Der Vizepräsident des Deutschen Tennis Bundes, Dirk Hordorff, kritisiert die US-Open-Veranstalter scharf. Zudem fordert er eine strikte Trennung zwischen Sport und Politik und mahnt Reformen im internationalen Tennis an.

Tennis Western Southern Open in New York
Bild: Reuters/USA TODAY Sports/R. Deutsch

DW: Herr Hordorff, das Masters in Cincinnati wird gerade in New York unter besonderen Corona-Bedingungen als Vorbereitung auf die US Open ausgetragen. Keine Zuschauer, die Spieler leben in einer Bubble. Wie nehmen Sie das Turnier wahr, trägt es zu einem Stück Normalität in der Tenniswelt bei? 

Dirk Hordorff: Es ist gut, dass Tennis wieder startet. Die Veranstalter haben sich sehr viel Mühe gemacht, um Einreisemöglichkeiten zu schaffen und für Sicherheit zu sorgen. Aber wir leben derzeit natürlich in einer anderen Welt, das merkt man in vielen Bereichen. In der aktuellen Lage in New York ist das Turnier wohl nicht anders darstellbar.

## Gezeigte Auflistung
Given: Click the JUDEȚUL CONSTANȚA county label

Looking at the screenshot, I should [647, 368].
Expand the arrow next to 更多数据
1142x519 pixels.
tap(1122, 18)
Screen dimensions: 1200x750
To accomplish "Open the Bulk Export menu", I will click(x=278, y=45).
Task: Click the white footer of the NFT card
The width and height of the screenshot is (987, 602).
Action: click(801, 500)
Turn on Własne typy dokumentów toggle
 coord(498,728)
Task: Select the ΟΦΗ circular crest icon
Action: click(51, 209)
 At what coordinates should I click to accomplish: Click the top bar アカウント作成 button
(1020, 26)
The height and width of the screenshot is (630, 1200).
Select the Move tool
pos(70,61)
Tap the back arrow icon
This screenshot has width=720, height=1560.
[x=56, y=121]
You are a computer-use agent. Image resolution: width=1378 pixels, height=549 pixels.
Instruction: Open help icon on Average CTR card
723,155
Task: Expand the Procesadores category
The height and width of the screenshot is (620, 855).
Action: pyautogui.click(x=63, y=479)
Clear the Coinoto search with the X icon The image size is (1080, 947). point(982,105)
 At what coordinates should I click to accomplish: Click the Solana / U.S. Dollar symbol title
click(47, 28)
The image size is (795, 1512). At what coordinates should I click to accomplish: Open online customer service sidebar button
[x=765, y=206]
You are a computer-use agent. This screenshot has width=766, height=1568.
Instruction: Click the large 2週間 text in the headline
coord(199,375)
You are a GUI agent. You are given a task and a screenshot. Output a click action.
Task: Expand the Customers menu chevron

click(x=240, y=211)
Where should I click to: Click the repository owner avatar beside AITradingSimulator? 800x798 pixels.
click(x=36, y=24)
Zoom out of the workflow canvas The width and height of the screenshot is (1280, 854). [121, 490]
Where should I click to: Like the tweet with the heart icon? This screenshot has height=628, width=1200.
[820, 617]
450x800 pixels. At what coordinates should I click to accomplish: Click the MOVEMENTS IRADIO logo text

## Zu erledigende Aufgaben
1: Können Sie aus dem Tennis-Interview den Abschnitt von „Tennis Western Southern“ bis einschließlich „nicht anders darstellbar.“ wortgetreu abtippen?
2: Würden Sie den Teil der Auflistung, der von der Zeile mit „You are a GUI“ bis zum Ende der Auflistung reicht, mit beiden Enden unverändert wiedergeben, und zwar nur diesen?
Die Auflistung hat mit dem Interview nichts zu tun.

## Vollständige Antworten
1:
Tennis Western Southern Open in New York
Bild: Reuters/USA TODAY Sports/R. Deutsch

DW: Herr Hordorff, das Masters in Cincinnati wird gerade in New York unter besonderen Corona-Bedingungen als Vorbereitung auf die US Open ausgetragen. Keine Zuschauer, die Spieler leben in einer Bubble. Wie nehmen Sie das Turnier wahr, trägt es zu einem Stück Normalität in der Tenniswelt bei? 

Dirk Hordorff: Es ist gut, dass Tennis wieder startet. Die Veranstalter haben sich sehr viel Mühe gemacht, um Einreisemöglichkeiten zu schaffen und für Sicherheit zu sorgen. Aber wir leben derzeit natürlich in einer anderen Welt, das merkt man in vielen Bereichen. In der aktuellen Lage in New York ist das Turnier wohl nicht anders darstellbar.

2:
You are a GUI agent. You are given a task and a screenshot. Output a click action.
Task: Expand the Customers menu chevron

click(x=240, y=211)
Where should I click to: Click the repository owner avatar beside AITradingSimulator? 800x798 pixels.
click(x=36, y=24)
Zoom out of the workflow canvas The width and height of the screenshot is (1280, 854). [121, 490]
Where should I click to: Like the tweet with the heart icon? This screenshot has height=628, width=1200.
[820, 617]
450x800 pixels. At what coordinates should I click to accomplish: Click the MOVEMENTS IRADIO logo text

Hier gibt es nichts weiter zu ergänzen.